Texto do exercício
Acórdãos STA

Acórdão do Supremo Tribunal Administrativo
Processo:0285/18
Data do Acordão:05/09/2018
Tribunal:2 SECÇÃO
Relator:PEDRO DELGADO
Sumário:
Nº Convencional:JSTA000P23268
Nº do Documento:SA2201805090285
Data de Entrada:03/15/2018
Recorrente:FAZENDA PÚBLICA
Recorrido 1:PE.... - PARQUE EÓLICO DE ........, LDA
Votação:UNANIMIDADE
Aditamento:
Texto Integral: Acordam na Secção do Contencioso Tributário do Supremo Tribunal Administrativo

1 –Vem a Fazenda Pública interpor recurso da sentença do Tribunal Administrativo e Fiscal de Leiria exarada a fls. 501/503 e do despacho de fls. 551 e verso, que a complementou nos termos do artº 617º, nº 2 do Código de Processo Civil, decisão essa que indeferiu o pedido de dispensa do remanescente da Taxa de Justiça, pedindo a alteração do decidido em primeira instância quanto a tal pedido de reforma quanto a custas.
Termina as suas alegações de recurso, formulando as seguintes conclusões:
«A) À luz do n° 7 do art. 6° do RCP, a Fazenda Pública requer a reforma, em matéria de custas, da douta sentença sob recurso, no sentido desta dispensar o pagamento do valor remanescente da taxa de justiça, reformando-se a mesma, neste segmento e limitando o cálculo e o valor de taxa de justiça a pagar ao limite máximo de € 275.000,00 e a dezasseis unidades de conta (16 UC”s)

Pedido 1
Transcreva do acórdão o trecho que começa em "1 –Vem a Fazenda" e termina em "quanto a custas.".
Pedido 2
Segundo o acórdão, de que tribunal é a sentença contra a qual a Fazenda Pública interpôs recurso?

Dados de entrada
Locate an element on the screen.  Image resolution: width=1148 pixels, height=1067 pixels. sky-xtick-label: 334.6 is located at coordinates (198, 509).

Resposta 1
1 –Vem a Fazenda Pública interpor recurso da sentença do Tribunal Administrativo e Fiscal de Leiria exarada a fls. 501/503 e do despacho de fls. 551 e verso, que a complementou nos termos do artº 617º, nº 2 do Código de Processo Civil, decisão essa que indeferiu o pedido de dispensa do remanescente da Taxa de Justiça, pedindo a alteração do decidido em primeira instância quanto a tal pedido de reforma quanto a custas.

Resposta 2
Do Tribunal Administrativo e Fiscal de Leiria.